● **PROBLEM TO WORK ON**
Render the rows from the line containing "Given: Click the comments" through the end of the rows as a numbered list, leaving out blank lines.
━━━━━ DATASET
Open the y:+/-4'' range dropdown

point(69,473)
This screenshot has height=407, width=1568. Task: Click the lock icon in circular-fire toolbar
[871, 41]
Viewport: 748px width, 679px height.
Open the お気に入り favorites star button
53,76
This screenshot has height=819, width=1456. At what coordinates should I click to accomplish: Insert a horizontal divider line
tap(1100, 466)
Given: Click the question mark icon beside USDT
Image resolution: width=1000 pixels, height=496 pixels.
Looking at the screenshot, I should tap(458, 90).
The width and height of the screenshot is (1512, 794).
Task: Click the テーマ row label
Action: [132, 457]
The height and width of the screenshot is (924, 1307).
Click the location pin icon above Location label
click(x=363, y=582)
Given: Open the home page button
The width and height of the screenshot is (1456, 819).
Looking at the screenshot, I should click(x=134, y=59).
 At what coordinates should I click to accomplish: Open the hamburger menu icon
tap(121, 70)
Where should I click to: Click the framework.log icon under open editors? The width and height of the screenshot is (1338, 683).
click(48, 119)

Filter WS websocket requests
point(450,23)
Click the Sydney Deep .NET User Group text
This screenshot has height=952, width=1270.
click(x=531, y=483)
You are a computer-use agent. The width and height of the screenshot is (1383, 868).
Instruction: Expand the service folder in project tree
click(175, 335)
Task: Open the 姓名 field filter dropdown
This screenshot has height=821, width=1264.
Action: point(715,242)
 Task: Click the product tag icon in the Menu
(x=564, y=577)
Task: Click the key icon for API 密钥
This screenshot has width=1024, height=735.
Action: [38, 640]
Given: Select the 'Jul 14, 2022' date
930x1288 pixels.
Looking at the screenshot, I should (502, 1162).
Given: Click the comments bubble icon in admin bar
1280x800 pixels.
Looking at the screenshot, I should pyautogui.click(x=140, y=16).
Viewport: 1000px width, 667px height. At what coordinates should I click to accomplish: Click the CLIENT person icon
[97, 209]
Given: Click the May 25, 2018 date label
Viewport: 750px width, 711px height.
━━━━━━━━━━
● **TASK SOLUTION**
1. Given: Click the comments bubble icon in admin bar
2. 1280x800 pixels.
3. Looking at the screenshot, I should pyautogui.click(x=140, y=16).
4. Viewport: 1000px width, 667px height. At what coordinates should I click to accomplish: Click the CLIENT person icon
5. [97, 209]
6. Given: Click the May 25, 2018 date label
7. Viewport: 750px width, 711px height.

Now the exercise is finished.